Theodore Kheel, 1914–2010
The labor lawyer with a knack for compromise
Theodore Kheel was dubbed the “master locksmith of deadlock bargaining” for his ability to reach agreements with powerful unions nationwide. In New York City, where he was the pre-eminent labor lawyer of his era, Kheel helped settle teacher, transit, and newspaper strikes in the 1960s and ’70s. The art of the deal, he said, was to discover the answer to “What will you settle for?”—without ever asking the question.
“Named after Theodore Roosevelt and Woodrow Wilson,” Theodore Wilson Kheel was born in Brooklyn, said The New York Times. He earned bachelor’s and law degrees from Cornell University, where he met Ann Sunstein, his wife of 66 years and mother of their five daughters. In 1938, Kheel became a lawyer with the National Labor Relations Board in Washington D.C., and later joined the War Labor Board, which aimed to keep labor peace during World War II. But when he moved back to New York after the war, his career took off.

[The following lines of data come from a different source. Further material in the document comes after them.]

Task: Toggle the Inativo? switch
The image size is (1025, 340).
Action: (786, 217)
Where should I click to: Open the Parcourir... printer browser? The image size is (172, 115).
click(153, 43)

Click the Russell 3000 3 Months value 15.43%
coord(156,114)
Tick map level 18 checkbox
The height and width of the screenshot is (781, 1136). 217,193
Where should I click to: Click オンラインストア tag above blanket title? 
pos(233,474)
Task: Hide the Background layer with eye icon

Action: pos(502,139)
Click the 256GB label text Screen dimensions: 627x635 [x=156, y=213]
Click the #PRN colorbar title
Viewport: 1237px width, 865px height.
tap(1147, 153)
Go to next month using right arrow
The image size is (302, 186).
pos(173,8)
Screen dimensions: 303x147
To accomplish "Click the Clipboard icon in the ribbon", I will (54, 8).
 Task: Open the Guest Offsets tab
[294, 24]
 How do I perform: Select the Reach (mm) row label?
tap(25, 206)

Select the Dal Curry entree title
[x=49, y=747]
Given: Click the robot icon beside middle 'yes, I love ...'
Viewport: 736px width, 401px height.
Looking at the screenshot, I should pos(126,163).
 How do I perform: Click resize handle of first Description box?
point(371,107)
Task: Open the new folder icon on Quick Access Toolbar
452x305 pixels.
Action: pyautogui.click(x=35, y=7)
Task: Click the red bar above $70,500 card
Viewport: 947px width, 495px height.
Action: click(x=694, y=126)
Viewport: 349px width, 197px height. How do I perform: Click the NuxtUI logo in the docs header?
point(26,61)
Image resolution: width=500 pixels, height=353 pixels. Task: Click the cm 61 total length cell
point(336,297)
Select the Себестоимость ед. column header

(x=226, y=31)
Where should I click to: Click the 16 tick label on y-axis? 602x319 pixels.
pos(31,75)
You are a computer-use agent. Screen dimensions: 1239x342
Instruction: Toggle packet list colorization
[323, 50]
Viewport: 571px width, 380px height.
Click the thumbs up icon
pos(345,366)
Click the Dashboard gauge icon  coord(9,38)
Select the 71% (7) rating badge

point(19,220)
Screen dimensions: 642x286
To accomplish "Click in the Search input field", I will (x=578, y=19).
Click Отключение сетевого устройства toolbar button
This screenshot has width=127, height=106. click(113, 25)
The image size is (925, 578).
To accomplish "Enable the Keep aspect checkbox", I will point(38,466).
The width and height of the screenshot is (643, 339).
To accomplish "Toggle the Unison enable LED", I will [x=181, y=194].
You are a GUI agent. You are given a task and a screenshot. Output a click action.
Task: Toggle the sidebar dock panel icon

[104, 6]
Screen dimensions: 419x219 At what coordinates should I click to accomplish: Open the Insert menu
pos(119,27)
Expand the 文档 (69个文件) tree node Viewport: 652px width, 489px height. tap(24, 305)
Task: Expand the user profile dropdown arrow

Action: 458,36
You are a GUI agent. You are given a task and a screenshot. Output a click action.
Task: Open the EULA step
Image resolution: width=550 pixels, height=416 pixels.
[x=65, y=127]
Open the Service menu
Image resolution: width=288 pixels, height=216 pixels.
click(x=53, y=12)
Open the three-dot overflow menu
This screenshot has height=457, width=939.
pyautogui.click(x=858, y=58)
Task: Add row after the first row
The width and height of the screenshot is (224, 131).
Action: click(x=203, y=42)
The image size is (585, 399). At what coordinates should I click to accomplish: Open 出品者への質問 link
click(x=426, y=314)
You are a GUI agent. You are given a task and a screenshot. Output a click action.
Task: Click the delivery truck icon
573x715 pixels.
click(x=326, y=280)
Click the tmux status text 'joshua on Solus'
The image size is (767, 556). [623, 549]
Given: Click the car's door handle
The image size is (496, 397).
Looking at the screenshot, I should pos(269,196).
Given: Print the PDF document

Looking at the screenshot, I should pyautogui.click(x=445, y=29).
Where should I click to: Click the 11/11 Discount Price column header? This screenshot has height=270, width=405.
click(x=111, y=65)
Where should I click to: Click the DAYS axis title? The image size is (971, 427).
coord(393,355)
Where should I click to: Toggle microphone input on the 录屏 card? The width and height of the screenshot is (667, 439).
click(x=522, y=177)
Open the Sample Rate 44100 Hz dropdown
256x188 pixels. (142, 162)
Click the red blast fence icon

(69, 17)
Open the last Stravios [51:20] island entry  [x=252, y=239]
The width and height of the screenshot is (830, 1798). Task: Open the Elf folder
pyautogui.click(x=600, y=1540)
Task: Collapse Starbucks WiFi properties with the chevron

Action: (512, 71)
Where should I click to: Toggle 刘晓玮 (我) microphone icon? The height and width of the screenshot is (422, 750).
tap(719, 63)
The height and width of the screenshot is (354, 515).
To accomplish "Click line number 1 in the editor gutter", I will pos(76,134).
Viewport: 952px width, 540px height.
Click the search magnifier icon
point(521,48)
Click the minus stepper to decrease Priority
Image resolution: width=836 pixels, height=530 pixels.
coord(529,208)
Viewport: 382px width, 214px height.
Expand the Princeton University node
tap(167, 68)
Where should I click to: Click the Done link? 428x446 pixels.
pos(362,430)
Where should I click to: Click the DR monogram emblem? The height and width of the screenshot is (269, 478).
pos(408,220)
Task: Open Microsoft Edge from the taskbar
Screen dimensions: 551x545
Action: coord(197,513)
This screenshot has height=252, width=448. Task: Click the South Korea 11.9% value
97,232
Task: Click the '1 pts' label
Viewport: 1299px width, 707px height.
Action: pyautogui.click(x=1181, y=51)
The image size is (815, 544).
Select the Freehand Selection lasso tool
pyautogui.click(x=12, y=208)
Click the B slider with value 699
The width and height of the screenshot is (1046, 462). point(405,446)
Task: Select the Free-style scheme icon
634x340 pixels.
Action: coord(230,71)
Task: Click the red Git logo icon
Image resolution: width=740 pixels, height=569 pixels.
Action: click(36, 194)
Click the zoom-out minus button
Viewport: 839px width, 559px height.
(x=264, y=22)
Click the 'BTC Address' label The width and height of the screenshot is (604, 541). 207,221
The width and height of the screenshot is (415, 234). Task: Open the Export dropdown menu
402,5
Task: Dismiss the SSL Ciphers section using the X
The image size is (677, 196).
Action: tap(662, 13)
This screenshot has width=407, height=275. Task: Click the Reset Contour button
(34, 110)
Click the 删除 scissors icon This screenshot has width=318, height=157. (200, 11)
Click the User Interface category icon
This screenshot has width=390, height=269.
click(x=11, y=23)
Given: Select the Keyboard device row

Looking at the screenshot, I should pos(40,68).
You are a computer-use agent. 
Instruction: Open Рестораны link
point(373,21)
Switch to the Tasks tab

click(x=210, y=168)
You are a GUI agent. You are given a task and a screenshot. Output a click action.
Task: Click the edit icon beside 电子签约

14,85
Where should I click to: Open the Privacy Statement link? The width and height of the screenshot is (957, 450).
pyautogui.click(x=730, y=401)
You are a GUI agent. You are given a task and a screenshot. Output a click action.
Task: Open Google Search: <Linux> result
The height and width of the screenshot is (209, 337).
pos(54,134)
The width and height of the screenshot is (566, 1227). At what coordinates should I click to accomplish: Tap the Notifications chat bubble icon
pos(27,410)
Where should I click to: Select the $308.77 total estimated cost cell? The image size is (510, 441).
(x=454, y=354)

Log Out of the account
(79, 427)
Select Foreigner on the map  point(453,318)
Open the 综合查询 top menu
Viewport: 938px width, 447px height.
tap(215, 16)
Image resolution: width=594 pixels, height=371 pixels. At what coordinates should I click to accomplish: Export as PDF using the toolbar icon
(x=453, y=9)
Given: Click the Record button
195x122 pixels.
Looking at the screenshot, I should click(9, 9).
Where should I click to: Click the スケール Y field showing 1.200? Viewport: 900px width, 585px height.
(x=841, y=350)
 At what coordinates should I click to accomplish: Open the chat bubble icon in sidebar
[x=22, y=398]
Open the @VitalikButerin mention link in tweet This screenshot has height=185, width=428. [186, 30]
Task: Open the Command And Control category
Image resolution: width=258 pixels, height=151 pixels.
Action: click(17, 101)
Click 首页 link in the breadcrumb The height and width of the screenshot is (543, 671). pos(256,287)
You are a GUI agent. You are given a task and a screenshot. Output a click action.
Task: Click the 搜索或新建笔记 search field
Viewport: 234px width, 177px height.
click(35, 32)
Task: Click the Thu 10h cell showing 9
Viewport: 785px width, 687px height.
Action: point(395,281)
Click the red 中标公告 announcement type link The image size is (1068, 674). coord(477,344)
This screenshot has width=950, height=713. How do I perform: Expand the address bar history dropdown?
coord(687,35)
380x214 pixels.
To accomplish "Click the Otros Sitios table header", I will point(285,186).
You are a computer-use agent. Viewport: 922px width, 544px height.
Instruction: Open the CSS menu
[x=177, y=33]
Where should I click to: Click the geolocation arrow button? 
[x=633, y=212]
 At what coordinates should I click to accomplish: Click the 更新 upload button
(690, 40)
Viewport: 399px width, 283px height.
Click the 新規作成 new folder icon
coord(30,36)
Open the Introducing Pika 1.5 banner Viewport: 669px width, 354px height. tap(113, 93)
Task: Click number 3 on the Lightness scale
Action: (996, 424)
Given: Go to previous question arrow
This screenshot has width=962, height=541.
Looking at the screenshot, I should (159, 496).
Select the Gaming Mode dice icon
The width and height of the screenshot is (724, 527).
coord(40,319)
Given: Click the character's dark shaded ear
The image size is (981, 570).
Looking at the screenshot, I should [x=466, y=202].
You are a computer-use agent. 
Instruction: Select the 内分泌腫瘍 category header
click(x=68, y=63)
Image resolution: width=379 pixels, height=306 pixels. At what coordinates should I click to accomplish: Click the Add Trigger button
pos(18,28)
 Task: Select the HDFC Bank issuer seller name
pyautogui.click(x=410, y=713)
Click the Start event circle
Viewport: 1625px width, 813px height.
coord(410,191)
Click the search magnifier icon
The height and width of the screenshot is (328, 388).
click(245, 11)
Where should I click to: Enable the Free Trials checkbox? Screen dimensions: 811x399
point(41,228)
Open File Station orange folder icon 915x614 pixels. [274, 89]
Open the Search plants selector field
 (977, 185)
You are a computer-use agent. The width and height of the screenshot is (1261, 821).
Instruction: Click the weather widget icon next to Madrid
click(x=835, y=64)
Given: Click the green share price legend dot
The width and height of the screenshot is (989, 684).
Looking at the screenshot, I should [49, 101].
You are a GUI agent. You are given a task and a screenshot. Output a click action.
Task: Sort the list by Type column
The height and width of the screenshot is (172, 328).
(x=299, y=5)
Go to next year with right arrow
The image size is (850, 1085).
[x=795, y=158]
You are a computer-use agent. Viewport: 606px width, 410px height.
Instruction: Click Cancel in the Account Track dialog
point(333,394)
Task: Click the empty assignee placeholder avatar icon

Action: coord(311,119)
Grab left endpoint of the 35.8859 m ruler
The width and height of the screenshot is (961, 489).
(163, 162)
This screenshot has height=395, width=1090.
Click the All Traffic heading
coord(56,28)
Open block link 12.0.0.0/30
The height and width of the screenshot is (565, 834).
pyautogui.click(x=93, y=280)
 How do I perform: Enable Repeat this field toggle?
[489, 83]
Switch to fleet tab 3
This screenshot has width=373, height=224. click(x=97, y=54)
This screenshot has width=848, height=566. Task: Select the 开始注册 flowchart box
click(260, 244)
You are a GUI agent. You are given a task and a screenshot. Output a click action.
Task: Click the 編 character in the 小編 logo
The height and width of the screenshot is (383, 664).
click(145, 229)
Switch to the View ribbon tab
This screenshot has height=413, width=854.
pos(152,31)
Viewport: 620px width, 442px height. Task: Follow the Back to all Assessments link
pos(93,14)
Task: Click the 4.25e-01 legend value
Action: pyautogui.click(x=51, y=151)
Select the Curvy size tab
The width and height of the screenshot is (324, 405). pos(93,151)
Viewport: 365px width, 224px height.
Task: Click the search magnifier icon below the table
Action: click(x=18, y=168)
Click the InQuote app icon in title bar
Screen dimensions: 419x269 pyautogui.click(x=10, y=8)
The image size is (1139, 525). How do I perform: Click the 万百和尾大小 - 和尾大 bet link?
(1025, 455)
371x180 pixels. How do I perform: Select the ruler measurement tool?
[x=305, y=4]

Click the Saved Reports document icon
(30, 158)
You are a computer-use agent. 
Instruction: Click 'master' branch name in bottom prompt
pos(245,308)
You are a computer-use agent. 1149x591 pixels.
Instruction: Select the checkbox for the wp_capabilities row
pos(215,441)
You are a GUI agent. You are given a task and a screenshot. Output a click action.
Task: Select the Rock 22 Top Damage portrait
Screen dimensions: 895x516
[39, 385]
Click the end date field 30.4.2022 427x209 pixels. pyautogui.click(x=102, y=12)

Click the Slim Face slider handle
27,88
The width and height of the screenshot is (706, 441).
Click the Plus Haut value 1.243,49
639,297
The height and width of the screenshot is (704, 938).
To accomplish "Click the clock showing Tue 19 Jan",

In 1948, he went into private practice as a labor mediator while also serving as part-time arbitrator at the New York City Transit Authority, a post he held for 33 years, deciding more than 30,000 disputes. One union leader said of Kheel: “Whether we won or lost, we knew we had a fair shake.” Mayor Robert Wagner turned to Kheel to end the 114-day newspaper strike of 1962–63, and President Lyndon Johnson summoned him in 1964 to prevent a nationwide rail walkout.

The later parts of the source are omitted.